Esquire's fall from literary grace

Those who are concerned about the quality of our magazines will find cold comfort in the contemporary Esquire, where -- with all due respect to Marshall McLuhan -- marketing is the message. Esquire was once among the best of our cultural magazines. Today, it is one of our best-marketed magazines and, much like supermarket produce bred for color, size, and other ``marketable'' traits, it is a fairly insipid product.

Esquire, founded in 1933, was guided for most of its life by Arnold Gingrich, whose wit and intelligence were reflected on its pages. Gingrich not only drew good authors, he drew good work from good authors. In the '30s, Esquire published Hemingway, Fitzgerald, Dos Passos. In the '60s, considered by some to be Esquire's best years, it published Steinbeck, Baldwin, Mailer.

But Esquire came apart in the '70s. Faced with the loss of Gingrich in 1976, beset by internal and external problems, the magazine was failing in 1979, when it was acquired by Christopher Whittle and Phillip Moffitt. These two young men had made their fortune with the 13-30 Corporation, publishing magazines customized to specific markets and sponsors. Having learned to target audiences for advertisers, they applied their marketing expertise to Esquire.

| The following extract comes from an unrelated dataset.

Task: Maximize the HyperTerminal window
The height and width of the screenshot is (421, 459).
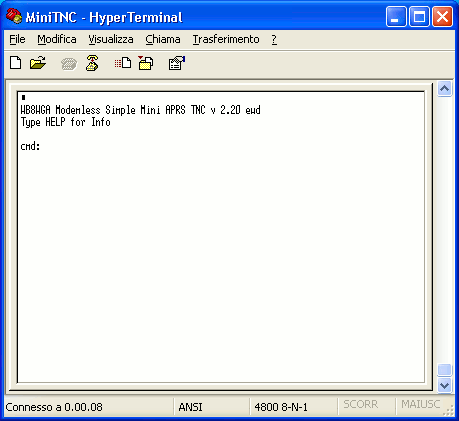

Few magazines have pursued yuppie readers more aggressively than Esquire, which devoted its entire December issue to the chase. Esquire's 1984 ``Register'' profiled nearly 300 young achievers, creating a kind of Fortune 500 of the baby boomers Esquire would like to call its own. The Register, promoted to advertisers as a ``print event,'' is the most recent in a series of Esquire special issues that included two for its 50th anniversary: ``How We Lived'' and ``Fifty Who Made the Difference.'' Heavily promoted, these specials have drawn advertising and circulation; but the Register, glowing with yuppie appeal, specifically targets upscale young consumers.

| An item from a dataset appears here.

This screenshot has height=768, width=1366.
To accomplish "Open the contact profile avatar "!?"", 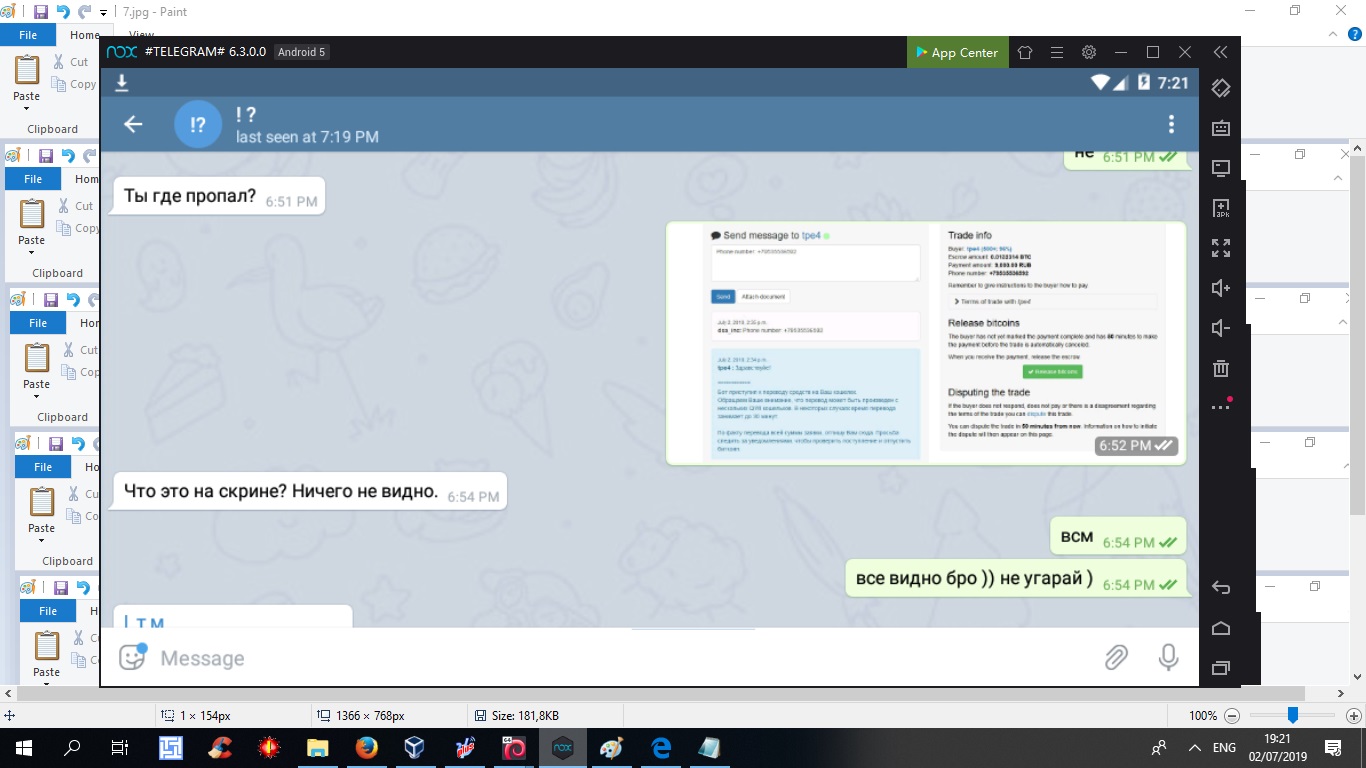I will (x=198, y=124).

Whittle and Moffitt's marketing strategy is turning Esquire around. But the magazine, perhaps because it is aiming at the chic and young, is increasingly a sophomoric product, a publication where the trendy replaces the provocative. Such issues as ``A Celebration of the New American Woman,'' and such features as ``Men and Their Money: The Passion of the Eighties'' or ``Why Men Love War,'' while claiming to make large statements, lack the intellectual weight required for depth and the scope and irony required for sophistication. Banalities are offered as profundities: ``Our mistakes teach us caution, and caution is wisdom,'' reads an ``Ethics'' column headline. Gone are the old Esquire's wit and playfulness: Today's magazine is a self-serious publication where monthly editorials discuss the issue's less-than-weighty contents with an oddly misplaced sense of gravity.

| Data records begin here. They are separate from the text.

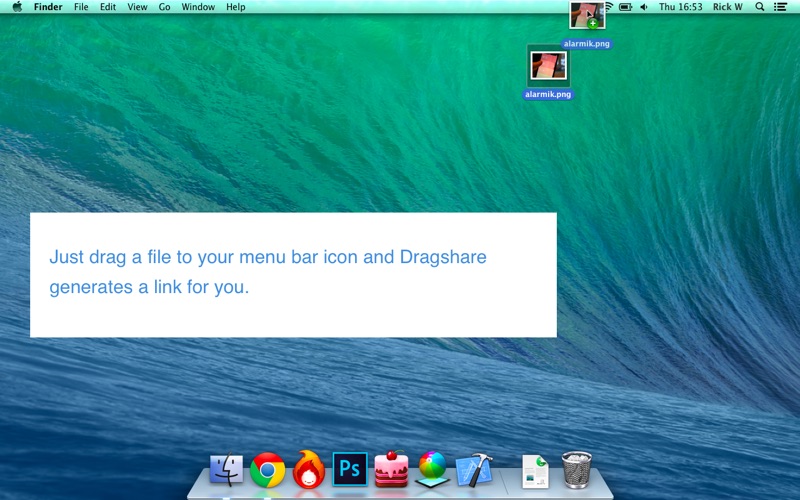Click the Edit menu
The width and height of the screenshot is (800, 500).
tap(108, 7)
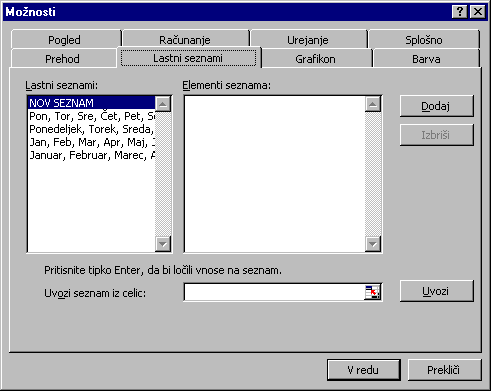This screenshot has width=491, height=391.
Task: Select the Grafikon tab
Action: [315, 59]
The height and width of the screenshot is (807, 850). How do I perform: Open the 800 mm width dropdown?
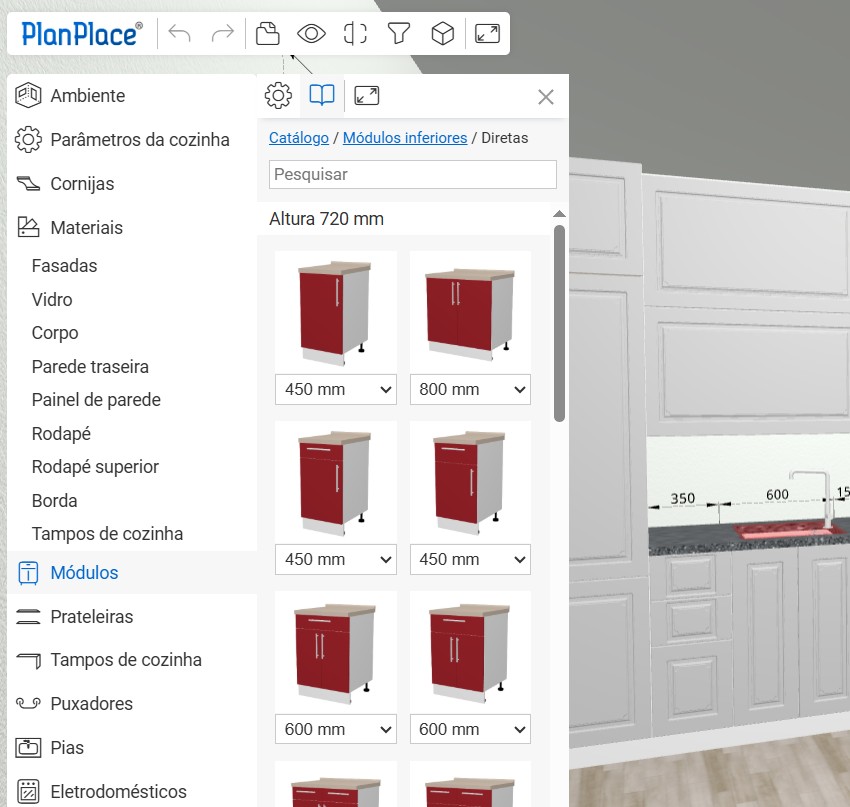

In 1979, longtime Esquire editor Harold Hayes remarked that during the '60s Esquire was a writer's magazine. `` `But what's your game plan?' magazine brokers and market strategists always ask, `What's your market?' '' Hayes reminisced in The New Republic. ``The answer now seems even odder than it did then: just divvy up the space you have among the best writers you can find and give them interesting things to write about.''

As a writer's magazine, Esquire was intelligent, literate, witty, provocative. Would such a publication today be unable to find an audience? Or is the problem that it couldn't find a market? ``It's very easy for a magazine to maintain, no matter what, the standards of the past -- and to go under,'' said Hayes in 1981. Apparently, it's also quite easy for a magazine to abandon those standards and, if it is well-marketed, to thrive.